8.1.1Seller’s power and capacity
(i)  The Seller has been incorporated in accordance with and under the laws of Japan, and is a company limited by shares, which is validly existing in good standing.
(ii)The Seller has full power and authority to enter into this Agreement, and such act is within the Seller’s objects clause of the Seller. The execution, delivery and performance by the Seller of this Agreement have been duly and validly approved by the Seller’s Board of Directors and by all shareholders of Seller entitled to vote thereon, and no other actions or proceedings on the part of the Seller are necessary to authorize this Agreement. 
(iii) The Shares in the Target Company have been duly authorized, validly issued, and fully paid up, and are owned, legally and beneficially, by the Seller, which has the full authority to transfer the Shares.
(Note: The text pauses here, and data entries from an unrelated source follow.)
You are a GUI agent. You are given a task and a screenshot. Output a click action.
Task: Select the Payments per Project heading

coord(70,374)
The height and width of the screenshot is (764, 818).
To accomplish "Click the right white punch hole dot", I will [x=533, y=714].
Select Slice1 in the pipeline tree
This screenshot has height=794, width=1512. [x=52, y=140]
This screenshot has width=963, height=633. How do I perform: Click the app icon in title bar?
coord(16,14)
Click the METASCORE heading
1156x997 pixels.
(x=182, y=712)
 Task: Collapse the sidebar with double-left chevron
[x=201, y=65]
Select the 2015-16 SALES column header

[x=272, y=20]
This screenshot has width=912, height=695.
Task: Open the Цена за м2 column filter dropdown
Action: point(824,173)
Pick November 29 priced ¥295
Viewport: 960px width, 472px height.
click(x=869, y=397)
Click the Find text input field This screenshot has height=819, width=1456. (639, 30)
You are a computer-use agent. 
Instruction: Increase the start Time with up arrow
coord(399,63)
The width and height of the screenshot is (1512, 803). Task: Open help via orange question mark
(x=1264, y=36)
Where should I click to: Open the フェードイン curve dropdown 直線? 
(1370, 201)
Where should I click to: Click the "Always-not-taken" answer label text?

The Seller will transfer such Shares, free and clear of any and all Encumbrances, to the Buyer.

8.1.2Target Company
The Target Company is a company duly organized and validly existing in good standing under the laws of its jurisdiction of incorporation.

8.1.3Target Company’s Financial Statements
(i)The Financial Statements of the Target Company which have been submitted to the Buyer is valid, complete, and up-to-date authentic copy.
(ii) the Financial Statements present fairly in all material respects the financial position, assets and liabilities of the Target Company as of the dates thereof and the revenues, expenses, results of operations and cash flows for the periods covered thereby, in each case in conformity with the accounting standards which are widely adopted in Japan. The Financial Statements has not been materially affected by any special, exceptional or non-reproducible circumstance that may affect the financial position of the Target Company.

3               Purpose of Representations and Warranties Clause

In an M&A transaction, the buyer will conduct DD on the target company to gauge the value of the assets as accurate as possible. However, there is a limit to DD because there exists an information asymmetry on the Target business between the seller and the buyer which cannot be overcome. Hence, from the buyers’ perspective, the buyer can avoid risks on certain aspects if the seller were to warrant for such provisions which could not be covered in DD. On the other hand, it would also be advantageous to the seller if they were to make Representations and Warranties as this would make the buyer feel more at ease, therefore avoiding unnecessary negotiations on price reduction. Therefore, there are advantages for both parties in using Representations and Warranties clause.